The natural material Buckholtz is working with is a silicon-based crystal, which in general is optically ordinary, except that it has been “doped” with the rare earth metal Europium. Rare earth metals are unique in that they contain an abundance of electrons in the atoms’ outer energy shells. Those electrons can then work together to create a bigger magnetic response, but only if they are all in tune with each other.
“If you have some magnetic response and a much larger electric response to light, you can connect those two responses,” Buckholtz says. “To get to a negative refractive index from there, you have to set up coherences between the energy levels, meaning you have to make sure all those energy levels are oscillating together.”
To show they can manipulate the magnetic response, Buckholtz and Yavuz did two things. First, because the crystal is a mix of ions with slightly different electron responses, they needed to set up their experimental system to select for one class of ion. This uniformity allows for a cleaner interpretation of the results.
“We send a laser into the crystal, and then measure how much of the light is transmitted. But because the crystal isn’t perfect, instead of seeing a narrow peak for the transitions, you’ll see a really broad transition,” Buckholtz explains. “So, we do this procedure known as spectral hole burning to clear out the ions we don’t want and then we’ll be left with just one transition, which is necessary to move on to experiments that involve coherence.”
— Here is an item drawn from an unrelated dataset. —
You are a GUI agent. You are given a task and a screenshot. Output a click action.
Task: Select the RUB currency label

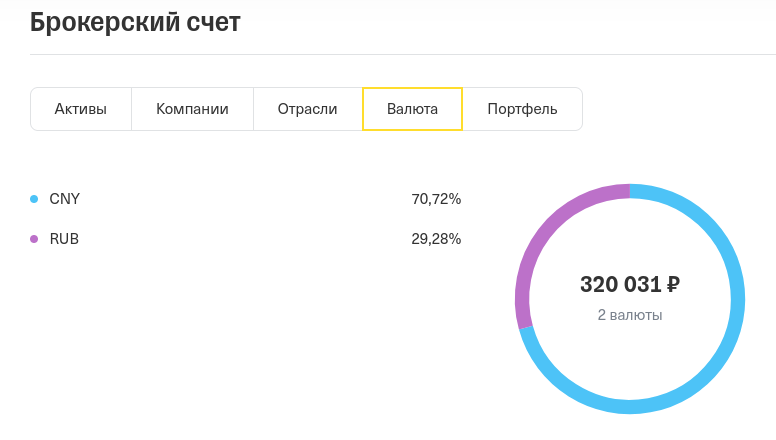(64, 239)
Next, they wanted to show if they could increase the magnetic response. To do so, they needed to take those selected ions, put them in coherence, and then measure the response compared to ions not in coherence. In these experiments, they shined one (a probe beam) or two (probe and coupling beam) wavelengths of laser at the ions. Both lasers excite electrons in the ions to a higher-energy state, and the scientists can again measure how might light is transmitted through the crystal as a readout of the electron transitions.
“With just the probe beam, we see just the normal transition, and that’s what we did in our previous study. But with the coupling beam added in, it connects and adds another transition state in there,” Buckholtz says. “If those states are in coherence, they cancel each other out, and we see that effect as a peak in transmitted light, which means the index of refraction is going toward zero.”
Buckholtz notes that the magnetic response they see is not yet large enough to produce the materials with interesting new optical properties they are hoping for. Still, he says, this work provides a path forward to continue manipulations to improve the response, such as investigating different rare earth metals.
“We have a magnetic response, we can set up coherence, and we can manipulate the response,” Buckholtz says. “Now, we want to increase the scale of the response to with a goal of eventually making the refractive index below zero.”